Activity: Your answer is the lines below, exactly, from the one that contains "The height and width of the screenshot is (339, 672)." through the one that contains "Click the blue", both included.

________________

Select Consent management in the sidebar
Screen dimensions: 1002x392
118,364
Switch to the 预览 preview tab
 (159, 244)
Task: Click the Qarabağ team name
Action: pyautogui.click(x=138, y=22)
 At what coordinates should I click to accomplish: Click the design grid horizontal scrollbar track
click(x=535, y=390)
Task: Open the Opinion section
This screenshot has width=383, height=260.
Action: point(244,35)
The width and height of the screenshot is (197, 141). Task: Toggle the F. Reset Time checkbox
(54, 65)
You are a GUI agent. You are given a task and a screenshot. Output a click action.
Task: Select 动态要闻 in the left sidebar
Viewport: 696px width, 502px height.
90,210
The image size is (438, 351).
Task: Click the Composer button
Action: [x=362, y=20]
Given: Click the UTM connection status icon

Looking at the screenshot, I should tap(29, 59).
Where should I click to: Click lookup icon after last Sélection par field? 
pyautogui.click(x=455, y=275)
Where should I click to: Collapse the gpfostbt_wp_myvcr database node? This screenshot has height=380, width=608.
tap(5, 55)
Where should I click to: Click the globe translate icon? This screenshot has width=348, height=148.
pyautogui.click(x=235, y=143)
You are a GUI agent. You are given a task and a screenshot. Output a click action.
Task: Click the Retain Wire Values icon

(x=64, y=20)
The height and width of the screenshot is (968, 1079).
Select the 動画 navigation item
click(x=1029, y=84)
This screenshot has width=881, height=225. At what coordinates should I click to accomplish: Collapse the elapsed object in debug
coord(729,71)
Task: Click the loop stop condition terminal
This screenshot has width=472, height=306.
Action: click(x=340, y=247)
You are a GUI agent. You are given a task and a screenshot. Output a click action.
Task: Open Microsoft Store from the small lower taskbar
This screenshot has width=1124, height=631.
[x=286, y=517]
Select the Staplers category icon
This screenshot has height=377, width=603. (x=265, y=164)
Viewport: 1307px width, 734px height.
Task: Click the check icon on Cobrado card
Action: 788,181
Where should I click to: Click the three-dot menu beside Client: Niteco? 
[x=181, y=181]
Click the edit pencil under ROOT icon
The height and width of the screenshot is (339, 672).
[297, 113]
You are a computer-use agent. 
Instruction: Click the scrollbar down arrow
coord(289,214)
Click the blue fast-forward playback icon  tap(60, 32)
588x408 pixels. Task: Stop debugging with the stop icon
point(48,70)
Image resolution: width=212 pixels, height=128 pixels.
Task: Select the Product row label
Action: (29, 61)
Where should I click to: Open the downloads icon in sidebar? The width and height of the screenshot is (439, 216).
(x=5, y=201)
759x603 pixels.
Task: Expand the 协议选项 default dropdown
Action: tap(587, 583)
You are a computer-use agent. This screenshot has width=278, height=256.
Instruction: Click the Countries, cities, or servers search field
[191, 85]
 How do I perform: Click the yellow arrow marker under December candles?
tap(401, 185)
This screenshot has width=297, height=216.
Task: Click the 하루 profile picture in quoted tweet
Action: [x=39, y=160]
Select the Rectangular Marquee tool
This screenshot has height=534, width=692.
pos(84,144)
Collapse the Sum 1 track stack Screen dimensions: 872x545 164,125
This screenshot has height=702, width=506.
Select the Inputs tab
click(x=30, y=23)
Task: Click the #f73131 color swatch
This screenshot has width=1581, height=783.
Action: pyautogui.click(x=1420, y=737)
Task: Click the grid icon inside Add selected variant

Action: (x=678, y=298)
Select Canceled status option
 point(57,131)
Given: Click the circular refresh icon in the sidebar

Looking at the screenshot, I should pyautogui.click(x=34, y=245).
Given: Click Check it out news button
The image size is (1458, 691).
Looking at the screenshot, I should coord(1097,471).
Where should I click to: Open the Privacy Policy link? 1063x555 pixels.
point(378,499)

________________

Solution to this task:
The height and width of the screenshot is (339, 672).
[297, 113]
You are a computer-use agent. 
Instruction: Click the scrollbar down arrow
coord(289,214)
Click the blue fast-forward playback icon  tap(60, 32)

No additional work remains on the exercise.